Prompt: Show each line from the listing that includes the word "Given".

Excerpted records:

BEGIN

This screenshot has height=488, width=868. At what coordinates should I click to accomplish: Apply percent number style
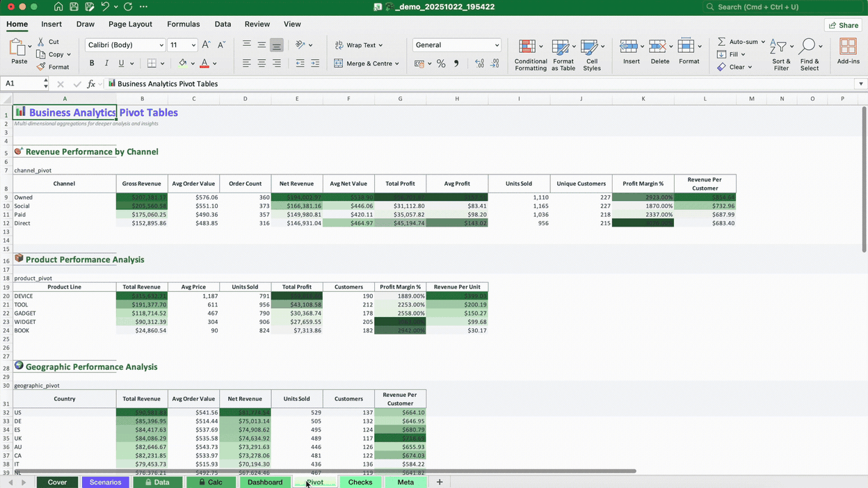[x=441, y=63]
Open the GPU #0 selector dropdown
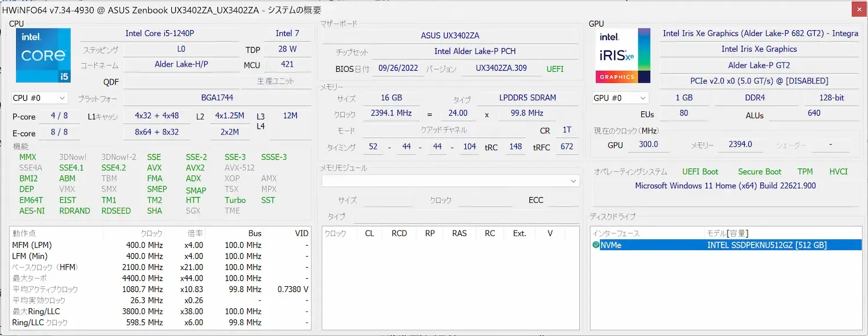This screenshot has height=336, width=868. pyautogui.click(x=620, y=98)
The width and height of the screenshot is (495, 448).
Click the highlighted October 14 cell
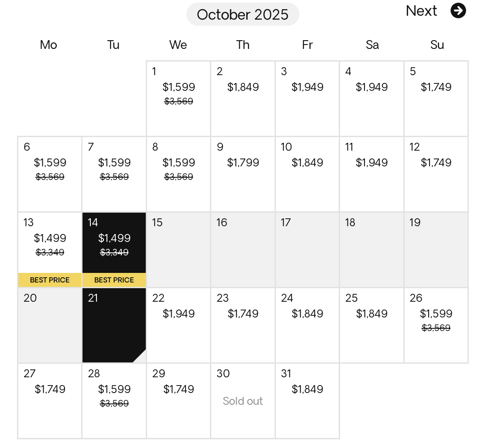114,250
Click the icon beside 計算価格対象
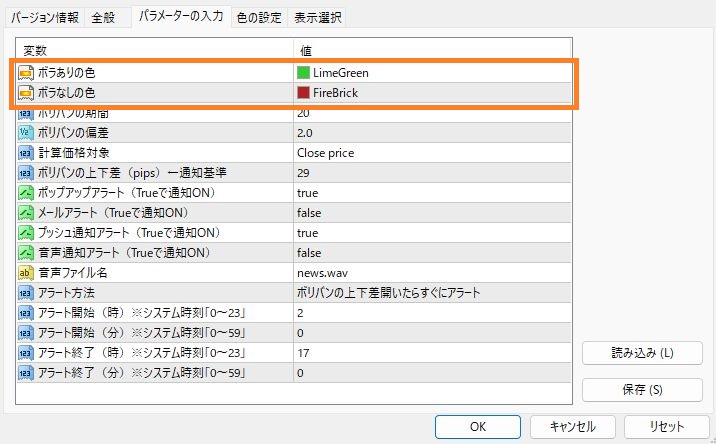Screen dimensions: 716x444 click(x=27, y=153)
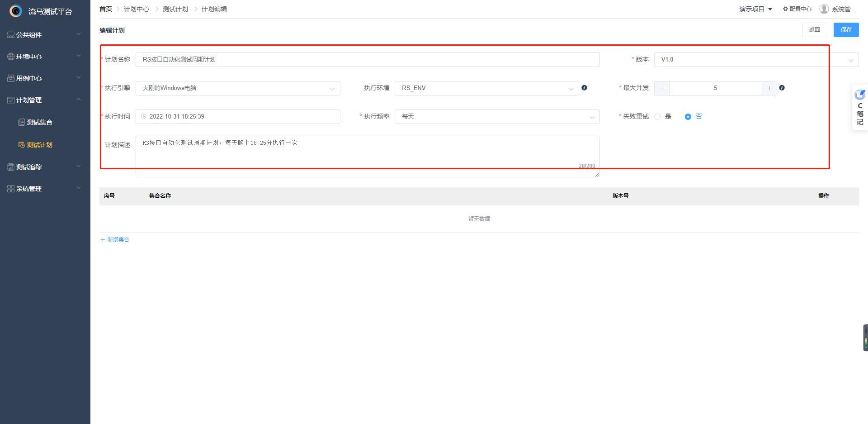Open the 笔记 floating note widget
Screen dimensions: 868x424
(859, 108)
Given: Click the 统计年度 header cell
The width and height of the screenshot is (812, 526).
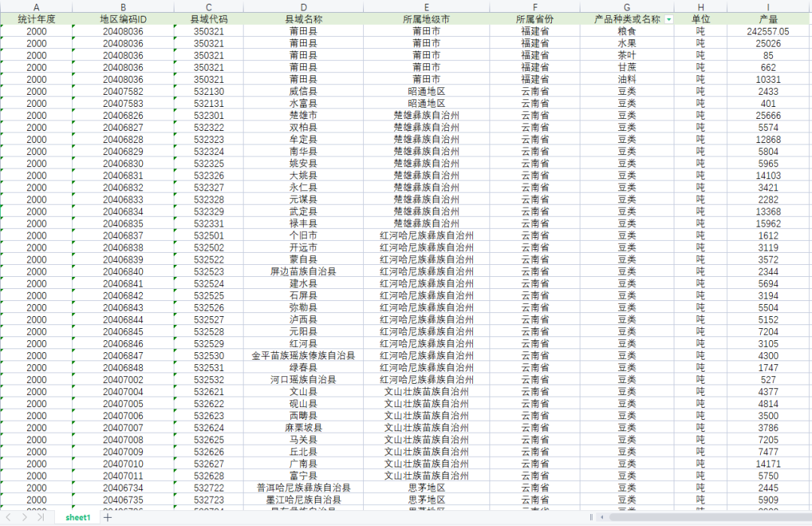Looking at the screenshot, I should click(36, 19).
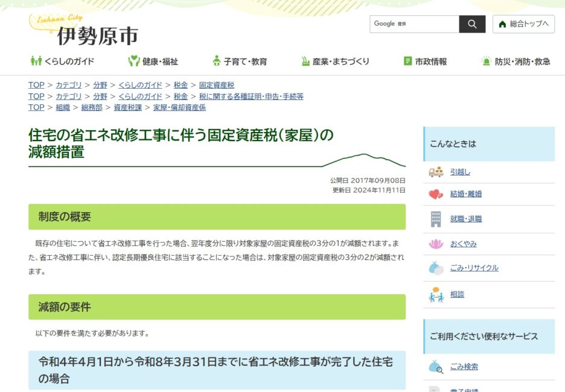Select 市政情報 in the top navigation
This screenshot has height=392, width=565.
[x=426, y=62]
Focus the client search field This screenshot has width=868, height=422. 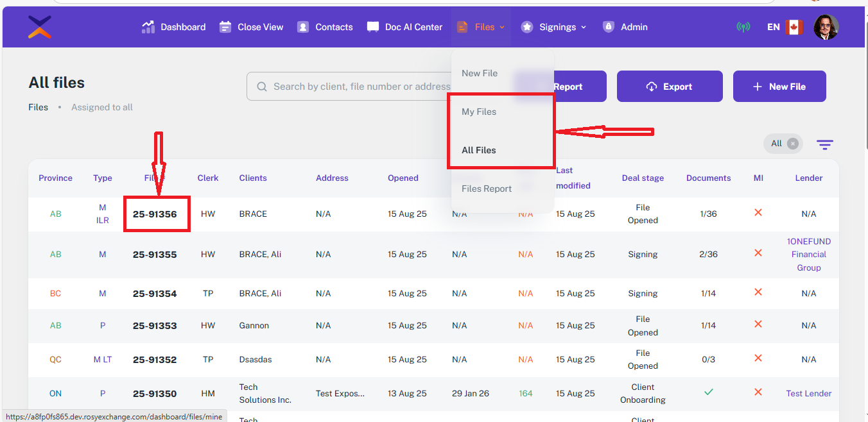tap(360, 87)
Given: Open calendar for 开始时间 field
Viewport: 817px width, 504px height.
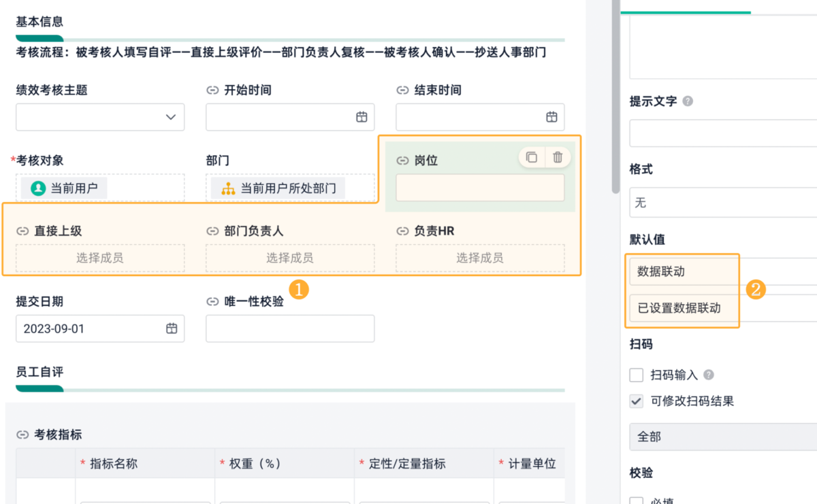Looking at the screenshot, I should pyautogui.click(x=362, y=117).
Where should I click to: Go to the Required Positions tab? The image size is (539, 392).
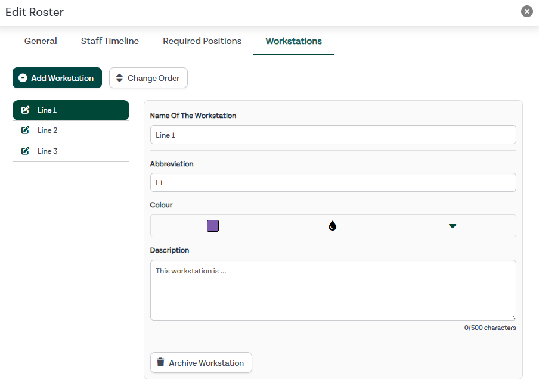202,41
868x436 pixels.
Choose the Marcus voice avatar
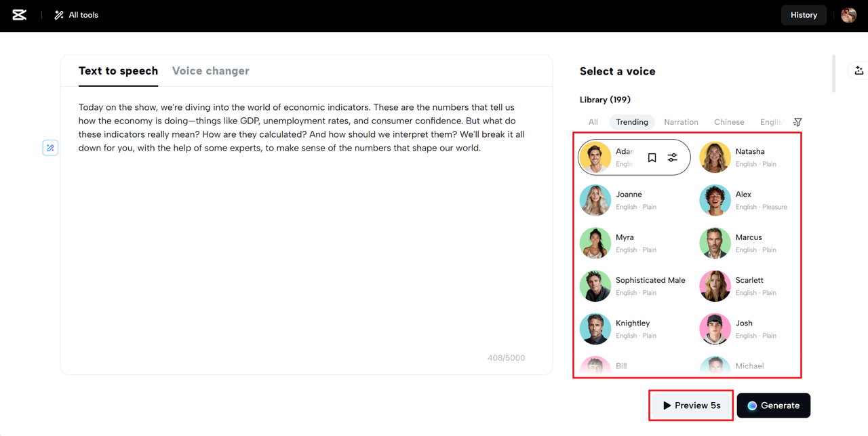tap(715, 243)
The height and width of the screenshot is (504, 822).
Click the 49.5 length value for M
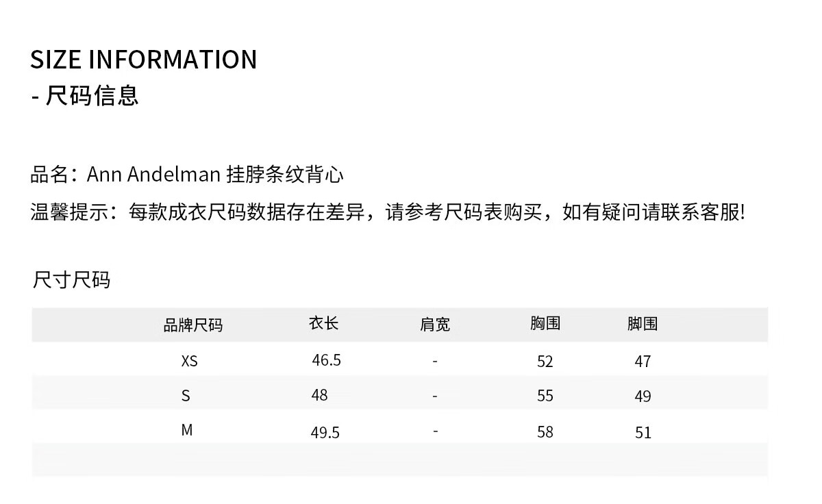click(325, 433)
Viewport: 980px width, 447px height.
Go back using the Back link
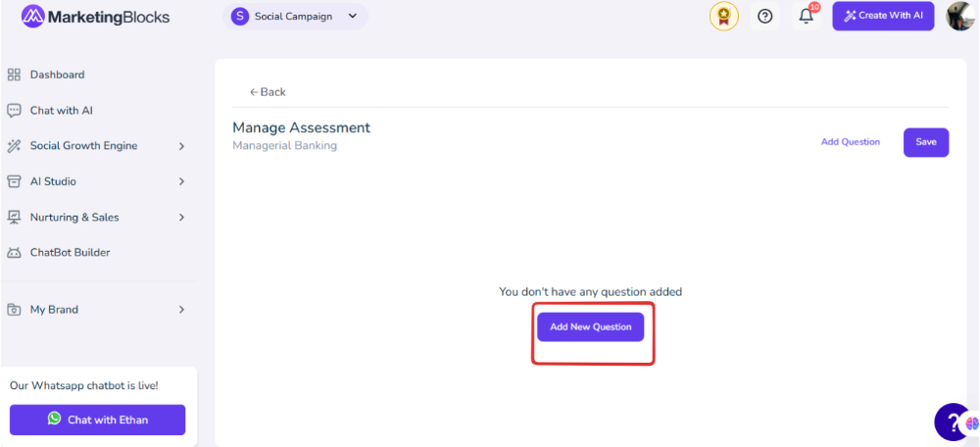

END

Written answer:
Given: Click the 统计年度 header cell
Given: Open calendar for 开始时间 field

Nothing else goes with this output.